[start of RECORDS FOR THIS EXERCISE]

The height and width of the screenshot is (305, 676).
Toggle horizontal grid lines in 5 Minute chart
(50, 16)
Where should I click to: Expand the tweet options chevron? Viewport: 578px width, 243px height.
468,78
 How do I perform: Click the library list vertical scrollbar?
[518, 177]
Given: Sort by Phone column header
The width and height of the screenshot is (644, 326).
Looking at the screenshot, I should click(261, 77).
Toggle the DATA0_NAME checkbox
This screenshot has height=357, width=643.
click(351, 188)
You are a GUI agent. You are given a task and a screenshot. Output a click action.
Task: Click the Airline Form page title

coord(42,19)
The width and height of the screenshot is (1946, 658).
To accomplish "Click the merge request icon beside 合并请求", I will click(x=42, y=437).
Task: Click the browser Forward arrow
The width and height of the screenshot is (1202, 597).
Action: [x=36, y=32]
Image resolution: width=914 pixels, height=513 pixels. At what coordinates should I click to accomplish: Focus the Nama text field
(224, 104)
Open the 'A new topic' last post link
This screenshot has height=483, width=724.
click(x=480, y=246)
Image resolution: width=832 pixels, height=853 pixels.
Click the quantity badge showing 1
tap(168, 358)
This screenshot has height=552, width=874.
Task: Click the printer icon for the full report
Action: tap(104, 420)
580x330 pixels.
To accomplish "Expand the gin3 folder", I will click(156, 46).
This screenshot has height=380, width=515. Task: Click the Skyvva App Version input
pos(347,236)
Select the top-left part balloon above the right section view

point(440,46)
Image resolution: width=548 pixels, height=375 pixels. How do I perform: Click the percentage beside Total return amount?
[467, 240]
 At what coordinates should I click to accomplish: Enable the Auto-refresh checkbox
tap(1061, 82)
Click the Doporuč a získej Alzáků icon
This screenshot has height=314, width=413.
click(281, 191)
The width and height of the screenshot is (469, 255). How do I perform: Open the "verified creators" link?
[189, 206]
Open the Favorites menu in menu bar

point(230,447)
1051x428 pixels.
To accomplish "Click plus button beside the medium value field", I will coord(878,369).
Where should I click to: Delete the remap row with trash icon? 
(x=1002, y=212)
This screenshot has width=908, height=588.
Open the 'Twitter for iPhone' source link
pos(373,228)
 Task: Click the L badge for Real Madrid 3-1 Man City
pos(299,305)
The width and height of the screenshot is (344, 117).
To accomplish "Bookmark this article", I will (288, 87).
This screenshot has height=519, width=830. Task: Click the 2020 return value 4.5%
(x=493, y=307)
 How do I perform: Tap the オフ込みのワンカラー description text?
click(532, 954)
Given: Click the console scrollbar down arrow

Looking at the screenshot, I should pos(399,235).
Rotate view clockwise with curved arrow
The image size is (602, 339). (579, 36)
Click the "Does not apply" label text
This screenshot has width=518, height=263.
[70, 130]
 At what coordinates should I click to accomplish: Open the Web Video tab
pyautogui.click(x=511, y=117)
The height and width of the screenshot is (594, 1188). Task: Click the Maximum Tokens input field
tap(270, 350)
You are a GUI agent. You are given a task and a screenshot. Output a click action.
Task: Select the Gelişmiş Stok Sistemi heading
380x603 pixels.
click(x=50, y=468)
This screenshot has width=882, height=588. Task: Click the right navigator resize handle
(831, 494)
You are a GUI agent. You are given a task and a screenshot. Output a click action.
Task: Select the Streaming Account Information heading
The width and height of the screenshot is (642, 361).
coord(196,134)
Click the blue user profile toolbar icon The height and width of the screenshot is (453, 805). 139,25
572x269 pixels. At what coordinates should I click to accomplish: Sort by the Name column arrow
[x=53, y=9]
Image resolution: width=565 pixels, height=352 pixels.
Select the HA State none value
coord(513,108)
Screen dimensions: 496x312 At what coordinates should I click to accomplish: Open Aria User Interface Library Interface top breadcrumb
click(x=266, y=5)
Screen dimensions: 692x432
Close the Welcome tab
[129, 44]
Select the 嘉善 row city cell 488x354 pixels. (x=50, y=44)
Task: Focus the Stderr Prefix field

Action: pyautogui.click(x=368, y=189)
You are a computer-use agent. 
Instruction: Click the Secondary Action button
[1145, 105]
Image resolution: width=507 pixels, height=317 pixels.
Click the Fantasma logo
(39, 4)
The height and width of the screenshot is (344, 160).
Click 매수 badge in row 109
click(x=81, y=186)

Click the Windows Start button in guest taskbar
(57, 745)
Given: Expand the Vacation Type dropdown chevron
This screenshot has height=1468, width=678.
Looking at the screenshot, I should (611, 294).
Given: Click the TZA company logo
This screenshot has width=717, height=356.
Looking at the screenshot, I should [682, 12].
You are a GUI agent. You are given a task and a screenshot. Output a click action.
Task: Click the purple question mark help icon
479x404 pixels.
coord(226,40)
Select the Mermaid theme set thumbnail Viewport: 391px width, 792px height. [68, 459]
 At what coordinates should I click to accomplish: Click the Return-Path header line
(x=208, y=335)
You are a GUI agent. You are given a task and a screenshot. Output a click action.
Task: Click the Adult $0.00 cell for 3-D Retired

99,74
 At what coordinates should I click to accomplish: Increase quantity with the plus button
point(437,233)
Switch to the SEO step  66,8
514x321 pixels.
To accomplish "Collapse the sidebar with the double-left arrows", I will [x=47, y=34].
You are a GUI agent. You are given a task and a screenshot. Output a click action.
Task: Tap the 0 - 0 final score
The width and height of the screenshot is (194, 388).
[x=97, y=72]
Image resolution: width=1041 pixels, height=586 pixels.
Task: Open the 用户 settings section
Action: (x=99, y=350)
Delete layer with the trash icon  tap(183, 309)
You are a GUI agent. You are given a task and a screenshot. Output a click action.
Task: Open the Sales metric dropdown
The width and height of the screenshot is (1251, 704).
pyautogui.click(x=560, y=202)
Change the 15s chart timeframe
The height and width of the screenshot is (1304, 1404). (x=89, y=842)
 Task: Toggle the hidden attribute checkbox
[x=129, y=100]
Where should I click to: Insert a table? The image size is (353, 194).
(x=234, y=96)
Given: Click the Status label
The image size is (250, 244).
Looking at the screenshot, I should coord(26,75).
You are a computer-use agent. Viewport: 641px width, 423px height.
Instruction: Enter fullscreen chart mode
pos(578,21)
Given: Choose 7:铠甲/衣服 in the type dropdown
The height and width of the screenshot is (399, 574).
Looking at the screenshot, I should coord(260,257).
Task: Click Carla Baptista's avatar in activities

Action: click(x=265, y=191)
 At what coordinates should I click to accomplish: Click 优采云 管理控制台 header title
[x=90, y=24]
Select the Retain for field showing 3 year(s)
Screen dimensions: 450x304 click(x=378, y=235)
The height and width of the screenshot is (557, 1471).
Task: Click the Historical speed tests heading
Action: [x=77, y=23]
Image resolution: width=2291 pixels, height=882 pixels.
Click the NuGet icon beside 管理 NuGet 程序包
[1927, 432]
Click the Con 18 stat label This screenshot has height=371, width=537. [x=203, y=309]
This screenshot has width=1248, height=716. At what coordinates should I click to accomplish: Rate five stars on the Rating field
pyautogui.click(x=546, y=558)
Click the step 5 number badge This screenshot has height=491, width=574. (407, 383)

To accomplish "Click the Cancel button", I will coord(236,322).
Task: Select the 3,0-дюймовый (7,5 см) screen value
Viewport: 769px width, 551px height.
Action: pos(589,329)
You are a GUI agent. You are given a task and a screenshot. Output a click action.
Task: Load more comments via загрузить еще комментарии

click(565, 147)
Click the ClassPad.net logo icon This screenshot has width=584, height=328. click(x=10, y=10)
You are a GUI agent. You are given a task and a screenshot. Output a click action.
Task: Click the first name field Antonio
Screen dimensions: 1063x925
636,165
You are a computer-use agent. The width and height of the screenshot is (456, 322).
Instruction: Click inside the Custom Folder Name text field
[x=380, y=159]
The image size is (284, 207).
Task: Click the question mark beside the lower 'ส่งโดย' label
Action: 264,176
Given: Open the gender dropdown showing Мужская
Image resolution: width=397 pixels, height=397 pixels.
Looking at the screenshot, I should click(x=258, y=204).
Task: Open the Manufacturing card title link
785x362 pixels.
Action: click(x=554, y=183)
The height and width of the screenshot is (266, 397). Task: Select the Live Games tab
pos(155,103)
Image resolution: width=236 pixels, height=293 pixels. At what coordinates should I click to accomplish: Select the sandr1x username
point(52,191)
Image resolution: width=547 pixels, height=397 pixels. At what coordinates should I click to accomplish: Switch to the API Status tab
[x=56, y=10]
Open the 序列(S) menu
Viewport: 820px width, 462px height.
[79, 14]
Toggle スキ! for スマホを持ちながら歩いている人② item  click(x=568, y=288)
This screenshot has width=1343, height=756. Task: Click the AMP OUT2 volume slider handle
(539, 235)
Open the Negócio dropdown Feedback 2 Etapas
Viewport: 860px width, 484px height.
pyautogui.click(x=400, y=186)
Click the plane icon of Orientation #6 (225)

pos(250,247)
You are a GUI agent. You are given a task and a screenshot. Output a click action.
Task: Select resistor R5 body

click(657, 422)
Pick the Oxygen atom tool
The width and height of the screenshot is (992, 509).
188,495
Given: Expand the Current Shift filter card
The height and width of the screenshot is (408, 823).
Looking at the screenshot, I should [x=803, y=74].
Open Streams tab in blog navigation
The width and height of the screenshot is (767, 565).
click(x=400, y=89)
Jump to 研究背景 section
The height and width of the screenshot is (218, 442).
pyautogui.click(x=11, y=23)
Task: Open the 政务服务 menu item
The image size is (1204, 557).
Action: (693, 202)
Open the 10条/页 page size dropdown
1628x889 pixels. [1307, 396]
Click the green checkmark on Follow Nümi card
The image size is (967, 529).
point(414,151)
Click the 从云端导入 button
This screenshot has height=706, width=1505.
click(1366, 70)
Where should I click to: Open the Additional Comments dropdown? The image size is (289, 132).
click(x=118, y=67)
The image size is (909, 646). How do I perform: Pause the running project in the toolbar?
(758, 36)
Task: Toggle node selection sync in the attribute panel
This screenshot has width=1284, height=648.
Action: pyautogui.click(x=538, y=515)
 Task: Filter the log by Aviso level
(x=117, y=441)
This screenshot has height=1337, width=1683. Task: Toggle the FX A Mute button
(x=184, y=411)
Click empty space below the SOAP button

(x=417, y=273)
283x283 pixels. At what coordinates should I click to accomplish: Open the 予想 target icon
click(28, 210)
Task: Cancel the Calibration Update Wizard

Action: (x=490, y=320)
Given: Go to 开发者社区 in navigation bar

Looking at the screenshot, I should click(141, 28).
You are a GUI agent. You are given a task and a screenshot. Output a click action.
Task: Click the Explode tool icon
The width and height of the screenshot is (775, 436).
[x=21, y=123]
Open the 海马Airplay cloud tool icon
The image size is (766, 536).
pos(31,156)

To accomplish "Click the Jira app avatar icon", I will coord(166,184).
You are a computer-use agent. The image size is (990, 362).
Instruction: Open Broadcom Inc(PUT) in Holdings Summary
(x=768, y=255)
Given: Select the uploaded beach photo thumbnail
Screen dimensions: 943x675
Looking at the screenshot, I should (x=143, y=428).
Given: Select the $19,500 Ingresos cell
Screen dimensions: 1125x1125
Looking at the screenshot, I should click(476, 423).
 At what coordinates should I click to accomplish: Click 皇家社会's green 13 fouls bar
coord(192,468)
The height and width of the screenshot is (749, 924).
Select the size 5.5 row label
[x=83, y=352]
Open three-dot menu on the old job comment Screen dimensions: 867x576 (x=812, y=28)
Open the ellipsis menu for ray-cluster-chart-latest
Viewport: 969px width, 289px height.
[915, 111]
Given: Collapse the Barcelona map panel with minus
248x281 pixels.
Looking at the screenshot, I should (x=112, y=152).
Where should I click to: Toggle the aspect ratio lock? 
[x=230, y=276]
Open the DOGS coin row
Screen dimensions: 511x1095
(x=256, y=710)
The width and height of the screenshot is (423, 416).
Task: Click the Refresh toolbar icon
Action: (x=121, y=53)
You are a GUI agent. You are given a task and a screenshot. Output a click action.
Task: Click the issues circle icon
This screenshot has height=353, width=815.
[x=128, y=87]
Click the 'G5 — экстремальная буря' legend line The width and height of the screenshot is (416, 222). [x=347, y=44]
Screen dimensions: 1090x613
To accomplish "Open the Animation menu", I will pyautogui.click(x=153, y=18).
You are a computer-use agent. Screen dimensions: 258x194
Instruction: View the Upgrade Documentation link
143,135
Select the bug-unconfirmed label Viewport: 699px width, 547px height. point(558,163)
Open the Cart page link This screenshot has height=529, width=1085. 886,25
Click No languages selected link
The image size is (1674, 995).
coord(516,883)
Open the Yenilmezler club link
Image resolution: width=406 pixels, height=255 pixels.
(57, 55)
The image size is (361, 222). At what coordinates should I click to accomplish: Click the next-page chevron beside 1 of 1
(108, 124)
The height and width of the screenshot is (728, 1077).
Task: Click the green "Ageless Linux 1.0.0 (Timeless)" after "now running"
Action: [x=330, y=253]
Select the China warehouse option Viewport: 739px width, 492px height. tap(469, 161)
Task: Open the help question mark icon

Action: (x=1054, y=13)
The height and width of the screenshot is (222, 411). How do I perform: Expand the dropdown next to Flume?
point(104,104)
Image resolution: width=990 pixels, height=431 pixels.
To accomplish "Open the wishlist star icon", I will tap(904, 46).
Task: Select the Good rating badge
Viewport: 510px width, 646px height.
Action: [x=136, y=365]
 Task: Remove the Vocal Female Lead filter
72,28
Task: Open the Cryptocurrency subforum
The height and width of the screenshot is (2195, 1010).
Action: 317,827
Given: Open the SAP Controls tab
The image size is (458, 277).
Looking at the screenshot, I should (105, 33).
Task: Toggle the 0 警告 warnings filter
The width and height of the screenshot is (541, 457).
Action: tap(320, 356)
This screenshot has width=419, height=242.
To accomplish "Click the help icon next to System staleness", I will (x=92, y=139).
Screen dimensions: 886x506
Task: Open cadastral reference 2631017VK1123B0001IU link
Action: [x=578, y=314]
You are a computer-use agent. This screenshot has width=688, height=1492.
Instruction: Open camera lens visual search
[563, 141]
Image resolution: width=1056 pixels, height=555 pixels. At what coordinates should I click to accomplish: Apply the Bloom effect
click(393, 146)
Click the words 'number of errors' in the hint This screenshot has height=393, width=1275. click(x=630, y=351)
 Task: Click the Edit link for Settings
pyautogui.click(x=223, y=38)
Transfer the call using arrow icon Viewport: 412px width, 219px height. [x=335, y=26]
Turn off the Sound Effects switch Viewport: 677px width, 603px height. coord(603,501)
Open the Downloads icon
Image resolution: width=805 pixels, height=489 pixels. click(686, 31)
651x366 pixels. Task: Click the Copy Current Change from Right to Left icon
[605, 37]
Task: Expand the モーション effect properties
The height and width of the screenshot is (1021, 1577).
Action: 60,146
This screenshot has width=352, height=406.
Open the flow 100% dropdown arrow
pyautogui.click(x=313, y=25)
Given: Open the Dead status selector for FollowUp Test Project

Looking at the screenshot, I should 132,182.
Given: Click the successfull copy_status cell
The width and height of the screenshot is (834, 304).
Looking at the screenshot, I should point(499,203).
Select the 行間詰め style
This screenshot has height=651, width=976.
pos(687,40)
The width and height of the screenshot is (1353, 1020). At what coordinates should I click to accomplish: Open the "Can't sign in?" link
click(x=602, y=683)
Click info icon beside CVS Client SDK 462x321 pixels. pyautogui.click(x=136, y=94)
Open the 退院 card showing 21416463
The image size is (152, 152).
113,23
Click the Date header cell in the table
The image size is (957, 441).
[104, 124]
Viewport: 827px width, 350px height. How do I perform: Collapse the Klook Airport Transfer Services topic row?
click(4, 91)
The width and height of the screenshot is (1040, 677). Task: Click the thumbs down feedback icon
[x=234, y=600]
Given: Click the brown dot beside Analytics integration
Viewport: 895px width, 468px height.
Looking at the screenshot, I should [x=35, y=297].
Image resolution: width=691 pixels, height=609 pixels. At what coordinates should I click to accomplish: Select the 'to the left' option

[end of RECORDS FOR THIS EXERCISE]

▶ [PROBLEM DETAILS]: Return verbatim the lines of the material above, from the line containing "Given: Click the Status label" up to and including the line containing "pos(578,21)".

▶ [FINAL RESULT]:
Given: Click the Status label
The image size is (250, 244).
Looking at the screenshot, I should coord(26,75).
You are a computer-use agent. Viewport: 641px width, 423px height.
Instruction: Enter fullscreen chart mode
pos(578,21)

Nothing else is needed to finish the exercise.